The idea for the Long 19th Century Group at the CUNY Graduate Center (officially, the British Long 19th Century Student Colloquium) came from the Victorian Area group meeting in the fall of 2006. The group is designed to create community among students working on British literature of the long nineteenth century, facilitate student and faculty interaction, and establish a support network for professionalization. Even though the initiative for the group came from Victorianists, this particular group has always been “Long 19th Century” in its orientation–and part of our ongoing collective project has been to define exactly what constitutes the Long 19th Century. More recently, a handful of transatlanticists have joined our ranks, a movement that certainly reflects what’s going on in the field as a whole.

One of the most immediate results of the area group meeting was the creation of the LONG19TH mailing list, which is still going strong almost two years later. The listserv allows us to communicate about items of interest to us as scholars, to share works in progress, and to promote meetings and events. It’s a great resource for CFPs in the field and other news, much of which I cull from the VICTORIA list and a few others. Anyone (students, faculty, non-Graduate Center folk) can subscribe to this list, either by going here or by sending an email to me: a c mccarthy at gmail. (Remove the spaces, etc.) We make an effort to not abuse the mailing list, so it shouldn’t overwhelm anyone’s inboxes.
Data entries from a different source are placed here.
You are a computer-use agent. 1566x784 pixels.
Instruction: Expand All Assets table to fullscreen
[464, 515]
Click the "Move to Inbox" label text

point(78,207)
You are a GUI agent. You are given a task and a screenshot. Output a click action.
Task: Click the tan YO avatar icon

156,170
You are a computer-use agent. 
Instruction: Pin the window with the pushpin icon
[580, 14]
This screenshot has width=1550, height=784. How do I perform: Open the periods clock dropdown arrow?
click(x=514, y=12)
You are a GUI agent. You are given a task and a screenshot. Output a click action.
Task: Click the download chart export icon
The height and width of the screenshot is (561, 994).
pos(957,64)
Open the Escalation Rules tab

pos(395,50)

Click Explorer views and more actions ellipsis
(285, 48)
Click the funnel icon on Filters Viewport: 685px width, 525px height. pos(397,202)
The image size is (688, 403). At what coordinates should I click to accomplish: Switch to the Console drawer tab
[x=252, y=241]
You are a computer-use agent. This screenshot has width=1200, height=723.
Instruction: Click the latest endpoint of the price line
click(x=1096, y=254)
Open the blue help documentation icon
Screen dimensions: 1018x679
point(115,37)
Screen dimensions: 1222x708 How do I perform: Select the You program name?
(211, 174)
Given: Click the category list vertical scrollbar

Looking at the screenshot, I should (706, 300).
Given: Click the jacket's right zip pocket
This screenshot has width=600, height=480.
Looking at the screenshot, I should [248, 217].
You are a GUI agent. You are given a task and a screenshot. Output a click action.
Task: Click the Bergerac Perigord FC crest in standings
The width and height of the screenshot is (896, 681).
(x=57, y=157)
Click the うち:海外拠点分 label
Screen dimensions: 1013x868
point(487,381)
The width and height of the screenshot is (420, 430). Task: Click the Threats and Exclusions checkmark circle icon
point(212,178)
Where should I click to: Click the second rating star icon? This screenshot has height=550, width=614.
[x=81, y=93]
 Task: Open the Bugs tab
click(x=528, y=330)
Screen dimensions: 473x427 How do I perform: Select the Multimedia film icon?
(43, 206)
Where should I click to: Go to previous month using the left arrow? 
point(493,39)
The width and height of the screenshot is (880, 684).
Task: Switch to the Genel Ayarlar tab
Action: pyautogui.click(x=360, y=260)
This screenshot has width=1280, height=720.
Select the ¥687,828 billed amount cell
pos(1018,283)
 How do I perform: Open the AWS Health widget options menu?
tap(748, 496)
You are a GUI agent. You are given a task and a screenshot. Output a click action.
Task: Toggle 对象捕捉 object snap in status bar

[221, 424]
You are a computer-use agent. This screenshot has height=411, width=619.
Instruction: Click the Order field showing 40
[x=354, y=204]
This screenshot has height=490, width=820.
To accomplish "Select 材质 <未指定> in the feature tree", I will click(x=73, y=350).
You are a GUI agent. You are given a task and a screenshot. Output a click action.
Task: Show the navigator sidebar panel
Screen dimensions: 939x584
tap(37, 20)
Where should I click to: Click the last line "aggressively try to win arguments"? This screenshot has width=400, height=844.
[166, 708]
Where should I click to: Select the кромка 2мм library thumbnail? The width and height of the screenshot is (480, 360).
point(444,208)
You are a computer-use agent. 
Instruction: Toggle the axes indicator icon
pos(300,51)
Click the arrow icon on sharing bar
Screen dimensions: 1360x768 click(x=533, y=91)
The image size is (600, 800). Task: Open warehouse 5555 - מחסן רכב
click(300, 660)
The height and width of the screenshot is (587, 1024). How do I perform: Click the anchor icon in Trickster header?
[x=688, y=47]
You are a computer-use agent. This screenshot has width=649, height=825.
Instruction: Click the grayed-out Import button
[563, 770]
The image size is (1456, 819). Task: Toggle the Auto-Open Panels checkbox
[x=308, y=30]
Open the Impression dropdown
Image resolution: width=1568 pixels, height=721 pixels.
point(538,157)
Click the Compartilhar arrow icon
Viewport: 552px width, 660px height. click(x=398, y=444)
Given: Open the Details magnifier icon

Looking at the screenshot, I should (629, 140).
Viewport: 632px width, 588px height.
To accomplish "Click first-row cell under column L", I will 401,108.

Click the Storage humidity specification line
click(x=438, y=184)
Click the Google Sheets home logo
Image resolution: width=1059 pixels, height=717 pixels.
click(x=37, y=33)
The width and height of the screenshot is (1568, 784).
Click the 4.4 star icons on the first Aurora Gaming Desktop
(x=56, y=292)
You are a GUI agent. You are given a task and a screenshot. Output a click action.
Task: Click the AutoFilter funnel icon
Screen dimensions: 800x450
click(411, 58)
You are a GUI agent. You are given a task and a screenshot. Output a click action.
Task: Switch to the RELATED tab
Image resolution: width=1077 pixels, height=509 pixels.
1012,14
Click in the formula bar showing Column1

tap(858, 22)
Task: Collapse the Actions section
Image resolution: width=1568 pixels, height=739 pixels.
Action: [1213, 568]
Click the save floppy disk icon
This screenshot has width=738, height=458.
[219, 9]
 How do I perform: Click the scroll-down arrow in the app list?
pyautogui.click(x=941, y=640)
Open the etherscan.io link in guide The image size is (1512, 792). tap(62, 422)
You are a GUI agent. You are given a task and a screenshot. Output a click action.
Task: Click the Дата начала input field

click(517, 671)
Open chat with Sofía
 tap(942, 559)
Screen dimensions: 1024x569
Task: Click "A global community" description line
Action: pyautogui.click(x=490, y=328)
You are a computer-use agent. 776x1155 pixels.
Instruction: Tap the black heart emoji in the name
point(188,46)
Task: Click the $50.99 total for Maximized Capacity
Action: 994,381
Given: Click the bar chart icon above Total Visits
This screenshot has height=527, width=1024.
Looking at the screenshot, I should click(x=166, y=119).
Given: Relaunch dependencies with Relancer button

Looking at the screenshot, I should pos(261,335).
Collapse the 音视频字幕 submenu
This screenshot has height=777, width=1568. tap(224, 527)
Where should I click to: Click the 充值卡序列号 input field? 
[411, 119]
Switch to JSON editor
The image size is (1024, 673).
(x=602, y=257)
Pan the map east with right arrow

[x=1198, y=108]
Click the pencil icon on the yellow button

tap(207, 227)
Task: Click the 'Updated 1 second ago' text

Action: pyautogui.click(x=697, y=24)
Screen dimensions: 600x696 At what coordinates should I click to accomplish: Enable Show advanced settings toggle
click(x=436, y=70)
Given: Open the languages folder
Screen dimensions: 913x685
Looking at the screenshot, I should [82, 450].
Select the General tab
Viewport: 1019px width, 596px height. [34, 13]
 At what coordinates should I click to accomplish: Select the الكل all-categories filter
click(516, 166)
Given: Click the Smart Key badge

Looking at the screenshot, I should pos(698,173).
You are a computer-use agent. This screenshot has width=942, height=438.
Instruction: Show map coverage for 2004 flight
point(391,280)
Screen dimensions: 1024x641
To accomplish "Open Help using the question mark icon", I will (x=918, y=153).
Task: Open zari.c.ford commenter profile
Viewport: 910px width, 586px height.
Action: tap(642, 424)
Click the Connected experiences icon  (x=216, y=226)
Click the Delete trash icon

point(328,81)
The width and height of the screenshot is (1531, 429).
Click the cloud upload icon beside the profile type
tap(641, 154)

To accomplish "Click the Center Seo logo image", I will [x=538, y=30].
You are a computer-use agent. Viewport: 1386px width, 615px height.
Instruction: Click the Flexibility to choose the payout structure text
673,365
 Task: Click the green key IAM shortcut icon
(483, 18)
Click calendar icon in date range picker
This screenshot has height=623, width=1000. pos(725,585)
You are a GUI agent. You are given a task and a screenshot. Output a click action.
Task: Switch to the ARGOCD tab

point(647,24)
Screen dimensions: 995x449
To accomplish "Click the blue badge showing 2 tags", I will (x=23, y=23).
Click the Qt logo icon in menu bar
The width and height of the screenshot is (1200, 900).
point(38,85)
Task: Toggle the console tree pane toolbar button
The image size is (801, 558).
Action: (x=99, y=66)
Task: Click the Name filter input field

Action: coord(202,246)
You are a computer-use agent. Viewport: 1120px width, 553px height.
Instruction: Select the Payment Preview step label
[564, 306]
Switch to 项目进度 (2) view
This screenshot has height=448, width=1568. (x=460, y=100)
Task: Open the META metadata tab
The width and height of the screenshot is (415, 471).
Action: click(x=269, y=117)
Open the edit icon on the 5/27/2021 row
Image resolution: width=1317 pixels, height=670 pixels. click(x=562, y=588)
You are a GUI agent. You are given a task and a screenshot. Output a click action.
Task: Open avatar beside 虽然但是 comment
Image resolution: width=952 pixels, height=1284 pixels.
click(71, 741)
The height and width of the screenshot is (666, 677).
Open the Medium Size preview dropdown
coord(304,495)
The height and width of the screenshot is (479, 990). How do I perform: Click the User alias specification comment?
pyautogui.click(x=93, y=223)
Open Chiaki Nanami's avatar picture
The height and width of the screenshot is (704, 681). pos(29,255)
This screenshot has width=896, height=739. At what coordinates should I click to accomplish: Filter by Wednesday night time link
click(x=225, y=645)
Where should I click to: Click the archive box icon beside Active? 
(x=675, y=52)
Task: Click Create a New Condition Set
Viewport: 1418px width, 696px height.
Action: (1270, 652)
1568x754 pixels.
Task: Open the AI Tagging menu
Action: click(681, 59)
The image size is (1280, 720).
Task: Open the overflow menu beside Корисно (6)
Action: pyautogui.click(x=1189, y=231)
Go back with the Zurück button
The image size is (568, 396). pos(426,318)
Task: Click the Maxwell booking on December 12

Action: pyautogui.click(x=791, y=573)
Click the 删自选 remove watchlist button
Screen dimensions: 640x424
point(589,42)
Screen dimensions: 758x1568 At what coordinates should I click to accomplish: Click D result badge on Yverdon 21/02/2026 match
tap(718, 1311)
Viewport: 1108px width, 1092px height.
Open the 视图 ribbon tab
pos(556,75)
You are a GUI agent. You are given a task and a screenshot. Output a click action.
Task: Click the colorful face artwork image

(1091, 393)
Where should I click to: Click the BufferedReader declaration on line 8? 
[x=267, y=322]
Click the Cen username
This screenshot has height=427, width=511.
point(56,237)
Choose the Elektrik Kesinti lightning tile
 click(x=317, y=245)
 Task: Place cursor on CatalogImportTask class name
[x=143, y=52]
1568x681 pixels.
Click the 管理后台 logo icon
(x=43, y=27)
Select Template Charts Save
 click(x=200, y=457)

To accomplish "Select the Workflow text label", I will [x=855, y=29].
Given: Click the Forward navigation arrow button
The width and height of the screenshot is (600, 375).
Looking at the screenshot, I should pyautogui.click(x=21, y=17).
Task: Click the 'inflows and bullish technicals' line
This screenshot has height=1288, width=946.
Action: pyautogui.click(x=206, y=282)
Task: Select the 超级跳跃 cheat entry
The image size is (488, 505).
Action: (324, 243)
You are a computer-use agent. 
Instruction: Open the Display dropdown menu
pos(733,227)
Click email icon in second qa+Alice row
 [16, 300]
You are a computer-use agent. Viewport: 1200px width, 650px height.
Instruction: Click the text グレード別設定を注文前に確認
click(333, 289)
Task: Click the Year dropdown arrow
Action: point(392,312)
The Long 19th Century Group began its monthly meetings during the Spring 2007 semester. Originally, these were discussion groups, based on a reading selection from a recent critical work in the field. We still do that, but we have also expanded our meetings to include working groups where we tackle issues like conferencing, publishing, the orals, and the job  market–all with an emphasis on the fields of Romantic, Victorian, and Edwardian literature. During the summer, the working groups have provided us with a much-needed break from toiling in solitude. Perhaps the most beloved part of the working group is The List Of Shame, a semi-public tally of our goals and deadlines that we now check on at each meeting. (We don’t have plans to put that up on the blog anytime soon; The List Of Shame currently resides in my paper journal.) The working groups are also the place for discussions of specific works in progress and have provided us with the opportunity to hear from junior scholars working outside of the CUNY system.

Last year’s working groups made for a huge forward leap in our collective professional profile. Everyone who attended the conference abstract workshop last October has since had at least one abstract accepted to a conference–many of them competitive and high profile ones, like NVSA, MVSA, and MLA. Fortunately, our Spring Semester lineup included a conference paper workshop. We’re hoping to continue that streak in the coming academic year.

This semester (Fall 2008) marks the second full year of the existence of the Long 19th Century Group. We had a record turnout at the first working group meeting this month, and we’re looking forward to expanding and welcoming new members. We are truly a “long 19th century” bunch, with members working on Romanticism and early 20th century modernism, as well as in more recognizably “Victorian” areas. We are also much more spread out in terms of degree progress than we have been in the past. Several of us are in the prospectus / early dissertation stage, but we have a strong representation from first- and second-year students as well. We’re doing our best this year to design our meetings so that they will be broadly useful to our members, however long their 19th centuries are and wherever they are in the program.

This blog is where we share useful and useless titbits from our daily readings, and other random musings.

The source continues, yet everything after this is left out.